Images of a hitherto unknown Ukrainian kamikaze drone, ‘Rubak,’ have surfaced online, claiming to have been based on the Geranium-2/Shahed 136 loitering munitions.
The UAV appears to be a part of the ongoing Ukrainian domestic drone development program since the war began, throwing up other such aircraft that have been used as low-cost weapons.
Called an “operational-strategic” level weapon, posts maintain that the aircraft has seen wartime use. Other UAVs that have surfaced this way are the UJ-22 and the Beaver drones made by indigenous Ukrainian industry efforts, mostly following attacks in Moscow or its surrounding cities like Belgorod.
The war has entered its sixteenth month, and Russia is facing increasing pressure from Ukraine’s counteroffensive in the south and the east, particularly around Bakhmut (Artemovsk), which observers have noted Ukraine is trying to retake.
With a series of local counterattacks that led to some positions being lost, Russia remains in control of the territory it has taken from Kyiv, inflicting massive casualties on its manpower and Western equipment like tanks and armored vehicles, dozens of which have been destroyed.
Photos Show New Drone
Twitter posts showed the drone being personified in a birthday celebration, mentioning the range as 500 kilometers, a price of Ukrainian Hryvnia 550,000 ($15,000), and a warhead weight of 5 kilograms. According to murmurs in social media, it could be “an analog of the ‘Shahed’ with a warhead (of the) ‘Lancet.’
This implies the Ukrainians studied one of the several near-intact Geran-2 and Lancet-3 that they managed to shoot down. Looking at the drone’s simple design and overall mid-level engineering, the Ukrainians tried reverse engineering some of the Geran’s or the Lancet’s components and broadly replicated a part of the design philosophy.
The drone has a simple air-cooled piston engine in the front, which uses liquid fuel to be powered and has a storage tank inside its body. The Geran, however, has a push-propeller engine configuration, with the warhead housed in the nose.

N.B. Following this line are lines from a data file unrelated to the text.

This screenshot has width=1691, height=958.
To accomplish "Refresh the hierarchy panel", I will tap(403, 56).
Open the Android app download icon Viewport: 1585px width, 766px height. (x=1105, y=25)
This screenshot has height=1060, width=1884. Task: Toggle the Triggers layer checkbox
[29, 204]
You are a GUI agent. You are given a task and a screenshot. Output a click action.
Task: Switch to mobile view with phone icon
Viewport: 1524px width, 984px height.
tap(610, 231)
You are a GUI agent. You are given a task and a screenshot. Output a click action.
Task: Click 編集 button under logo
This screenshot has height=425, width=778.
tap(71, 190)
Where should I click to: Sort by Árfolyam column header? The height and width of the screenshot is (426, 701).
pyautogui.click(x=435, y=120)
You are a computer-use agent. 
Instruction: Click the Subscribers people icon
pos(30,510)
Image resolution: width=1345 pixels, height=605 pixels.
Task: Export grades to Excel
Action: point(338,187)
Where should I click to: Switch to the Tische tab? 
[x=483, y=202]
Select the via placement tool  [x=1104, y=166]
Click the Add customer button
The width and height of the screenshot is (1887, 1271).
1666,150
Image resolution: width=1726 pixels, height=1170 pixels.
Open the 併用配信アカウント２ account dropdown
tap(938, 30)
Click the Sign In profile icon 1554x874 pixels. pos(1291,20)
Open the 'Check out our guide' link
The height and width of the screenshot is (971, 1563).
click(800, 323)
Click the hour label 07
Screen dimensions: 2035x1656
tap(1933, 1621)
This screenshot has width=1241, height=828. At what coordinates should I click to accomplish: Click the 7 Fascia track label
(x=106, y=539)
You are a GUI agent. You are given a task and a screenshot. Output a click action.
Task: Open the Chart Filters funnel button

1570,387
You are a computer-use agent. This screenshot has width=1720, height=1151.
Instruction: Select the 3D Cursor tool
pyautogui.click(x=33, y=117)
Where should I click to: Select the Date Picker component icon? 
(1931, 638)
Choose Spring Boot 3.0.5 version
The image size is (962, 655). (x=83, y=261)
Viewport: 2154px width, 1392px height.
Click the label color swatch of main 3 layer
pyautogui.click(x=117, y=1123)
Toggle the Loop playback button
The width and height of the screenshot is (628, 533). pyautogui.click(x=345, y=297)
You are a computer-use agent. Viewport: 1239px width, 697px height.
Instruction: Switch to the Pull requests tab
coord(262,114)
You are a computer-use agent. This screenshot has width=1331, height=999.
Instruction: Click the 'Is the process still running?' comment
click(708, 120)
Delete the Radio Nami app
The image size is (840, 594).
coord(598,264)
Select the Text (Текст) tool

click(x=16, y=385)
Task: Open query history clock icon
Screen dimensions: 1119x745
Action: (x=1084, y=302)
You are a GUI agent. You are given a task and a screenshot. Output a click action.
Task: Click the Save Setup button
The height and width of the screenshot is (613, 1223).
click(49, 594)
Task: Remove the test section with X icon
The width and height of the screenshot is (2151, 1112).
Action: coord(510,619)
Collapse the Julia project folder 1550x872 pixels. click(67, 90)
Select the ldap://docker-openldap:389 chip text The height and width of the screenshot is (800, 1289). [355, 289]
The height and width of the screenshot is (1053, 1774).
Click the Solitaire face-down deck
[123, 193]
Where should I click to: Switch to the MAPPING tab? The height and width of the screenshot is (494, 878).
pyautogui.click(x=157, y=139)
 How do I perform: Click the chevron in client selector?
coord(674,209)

The two-blade propeller does not appear custom-made or designed for the drone. It looks like commercially available ones installed on it as a ‘systems integration’ effort instead of a fresh ground-up design and development. The engine in the front means the warhead is behind it, and the guidance systems are even behind it.
The large delta-wing drone has two vertical stabilizers, which could be housing other flight control electronics. Other photos showed the flatter and wider top fuselage, looking like a fused wing-body design, placed on a catapult launcher.
Three large rectangular-shaped panels can be seen, indicating they house the core electronic and avionics like the guidance system, possibly an inertial navigation system (INS), and telemetry systems.
It is unclear if the drone can receive satellite navigation systems, but the aircraft doesn’t seem to have any protruding antennas from its body. But it wouldn’t be too far-fetched to assume that the UAV must be flying autonomously to the target, at least for most of the distance, after being fed the location before the flight.
Drone Revealed After Moscow Hit by UAV Strikes
The drone’s revelation comes just a day after Moscow was struck by three drones early on Sunday, which damaged a glass façade building. All three UAVs were shot down, with one of the drones shot down on the city’s outskirts. Two others were “suppressed by electronic warfare” and smashed into an office complex, a report in the Guardian quoted Russian authorities.
A security guard was injured, Russia’s state news agency TASS reported, citing emergency officials. “Ukrainian drones attacked tonight. Facades of two city office towers were slightly damaged,” Moscow mayor Sergei Sobyanin posted on Telegram.
With Moscow being roughly 500 km from the Ukrainian border, the same as the drone’s advertised range, these drones likely must have been employed in the strike. However, there were no photos of the shot-down drones’ debris within Russia to compare whether they matched with the Rubak.
Ukrainian President Volodymyr Zelenskyy said these attacks on Russian territory were an “inevitable, natural and absolutely fair process” of the war between the two countries, according to a report in BBC. This has been taken as a confirmation of Ukrainian involvement in the attack on Russia.
Other Telegrams and Twitter posts said the drone had been used by Ukraine’s Main Directorate of Intelligence (GUR). Russian observers said Ukraine’s strategy is to provoke Moscow into using heavy force on the battlefield, which might lead it to commit mistakes and possibly cause collateral civilian damage.